> _Actions to take_
(a) In the extract on mitral valve disease, what diastolic pressure half-time marks very severe mitral stenosis?
(b) Please explain why, according to the extract on mitral valve disease, a major goal of current treatment for mitral regurgitation is to operate early.

Mitral valve stenosis is classified into stages similar to the grades used to classify MR: stage A, at risk of MS; stage B, progressive MS; stage C, asymptomatic severe MS; and stage D, symptomatic severe MS. Patients at risk of MS may have MV doming identified by echocardiography, but with normal transmitral velocities. No intervention is recommended at this stage [26].

Patients with progressive MS may have rheumatic changes with associated commissural fusion and diastolic doming. The planimetered valve area is <1.5 cm2, transmitral flow velocities are increased, and the diastolic pressure half-time is <150 ms. In contrast, both asymptomatic and symptomatic severe MS are associated with similar anatomy on echocardiography but with a planimetered valve area <1.5 cm2, a diastolic pressure half-time >150 ms, and elevated (>30 mmHg) pulmonary artery systolic pressures. Very severe MS is further characterized by MV areas <1 cm2 and diastolic pressure half-times >220 ms. Symptoms associated with MS can include decreased exercise tolerance and exertional dyspnea [26].

For patients with mitral stenosis, percutaneous balloon commissurotomy is often the first-line therapy when anatomically feasible. Candidates for balloon commissurotomy must be free of moderate or severe MR and must have no left atrial thrombus. The AHA/ACC guidelines currently make a class I recommendation for percutaneous balloon commissurotomy in symptomatic patients with severe MS and favorable valve morphology. Furthermore, patients with asymptomatic severe or very severe MS may be considered for balloon commissurotomy. However, for patients with severe symptomatic MS who are not candidates for balloon commissurotomy or for whom it has failed, MV surgery is recommended. Additionally, concomitant MV surgery is recommended for patients with moderate or severe MS undergoing cardiac surgery for other indications. Lastly, MV surgery with ligation of the left atrial appendage can be considered for patients with severe MS who have recurrent embolic events while on anticoagulation [26].

The Current Treatment Paradigm—Natural History of MR and Timing of Surgical Therapy

Medical therapy offers little for the treatment of severe MR, so the current treatment paradigm relies primarily on surgical repair or replacement of the MV. To understand the role and timing of surgical intervention in this current treatment paradigm, one must first consider the risks and benefits of surgical intervention and understand the natural history of MR, and how the interplay of these factors determines the current surgical paradigm for MR.

Surgery for Mitral Regurgitation

Surgical therapy for MR can be broadly grouped into two categories: MV repair and MV replacement. These procedures pose a risk of morbidity and mortality that increases with worsening MR and LV dysfunction [66]. As a result, at later stages of MR, the risks associated with surgery may be prohibitively high, precluding safe surgical intervention. Therefore, one of the major goals in the current treatment paradigm is to identify cases of MR and intervene surgically before the patients become too sick to tolerate surgery and have a low likelihood of surviving the operation.

> _Data supplied_
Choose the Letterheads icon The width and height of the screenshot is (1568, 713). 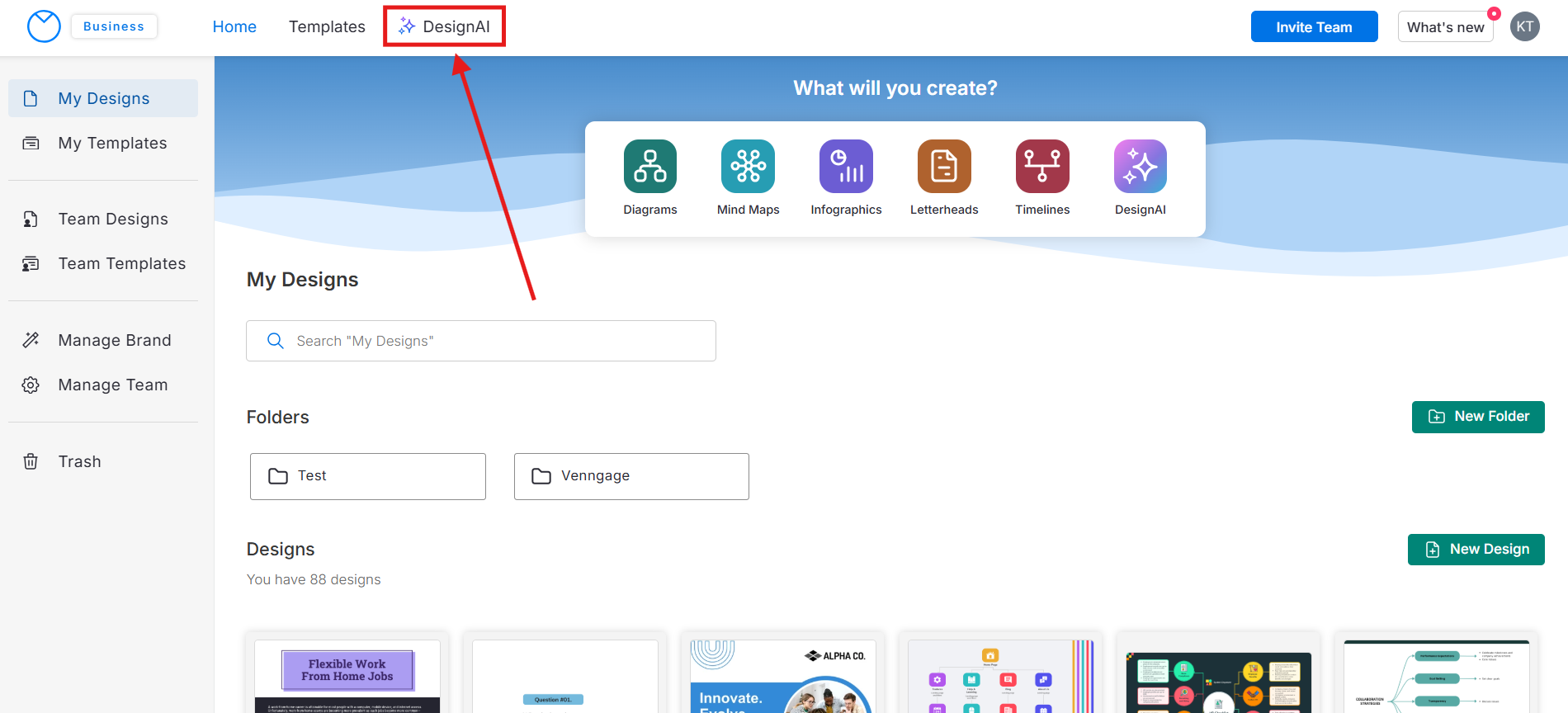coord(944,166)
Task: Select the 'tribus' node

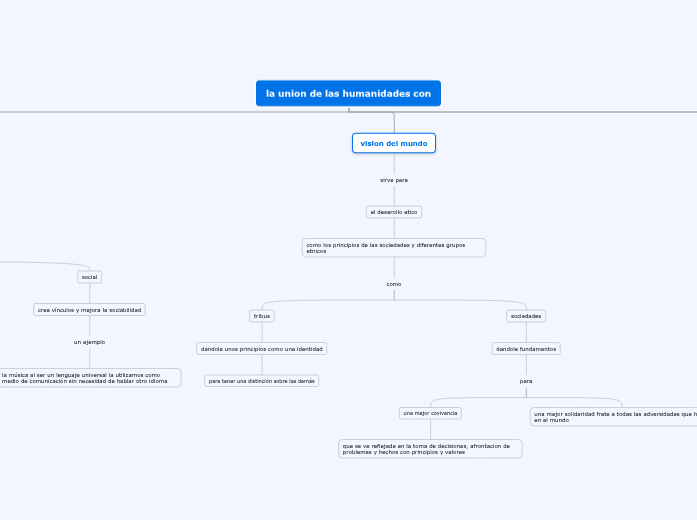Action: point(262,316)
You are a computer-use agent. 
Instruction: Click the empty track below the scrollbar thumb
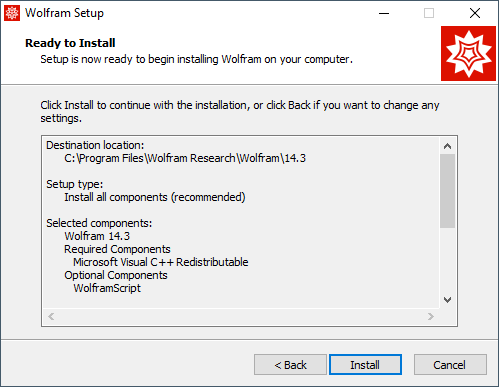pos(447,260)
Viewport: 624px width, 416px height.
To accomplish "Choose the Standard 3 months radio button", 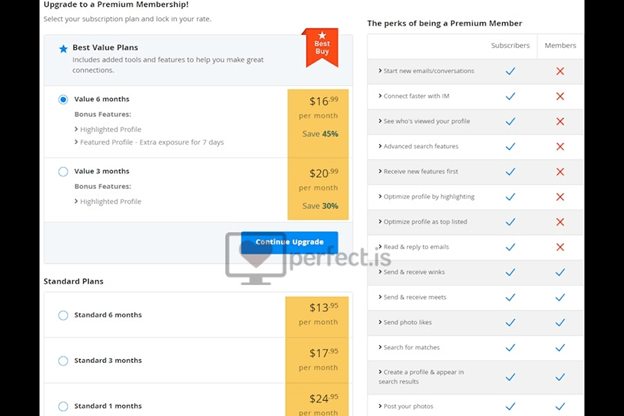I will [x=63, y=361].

> _Solution set_
(a) A diastolic pressure half-time of more than 220 ms.

(b) Mitral valve repair and replacement carry a risk of morbidity and mortality that rises as mitral regurgitation and left ventricular dysfunction worsen. At later stages of mitral regurgitation, that risk may be too high for safe surgery. The aim is therefore to find cases and operate before patients become too sick to tolerate surgery and have a low chance of surviving it.